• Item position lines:
#####

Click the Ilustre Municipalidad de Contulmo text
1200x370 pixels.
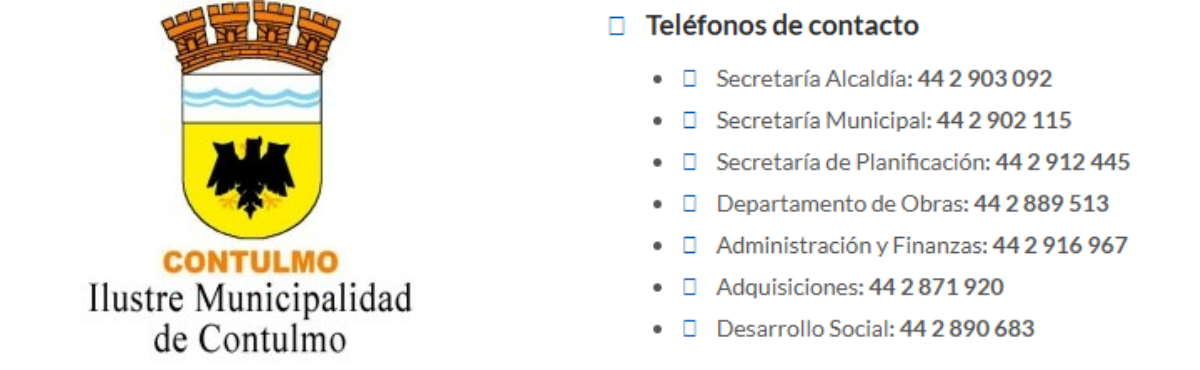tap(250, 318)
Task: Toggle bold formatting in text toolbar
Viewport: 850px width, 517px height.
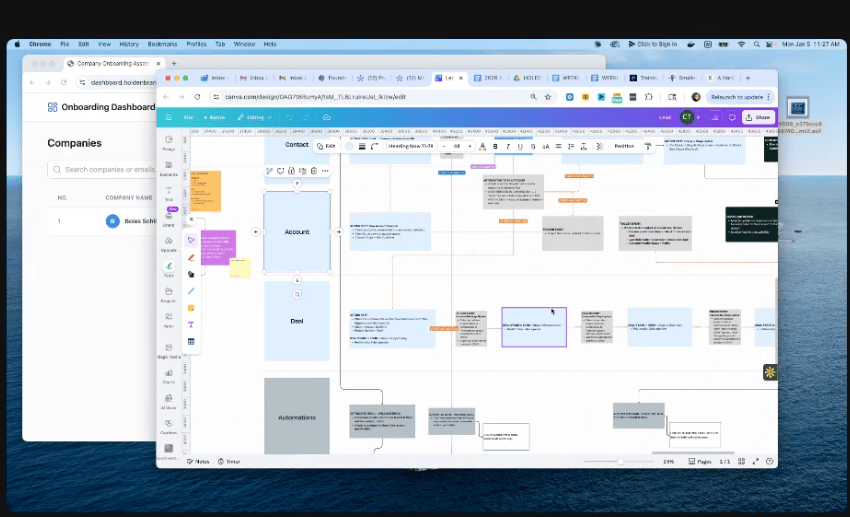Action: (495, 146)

#####

Swap "bold" for "italic" and write out all the lines again, leaving everything else unchanged. Omit the pictures.

Click the Ilustre Municipalidad de Contulmo text
1200x370 pixels.
tap(250, 318)
Task: Toggle italic formatting in text toolbar
Viewport: 850px width, 517px height.
Action: (495, 146)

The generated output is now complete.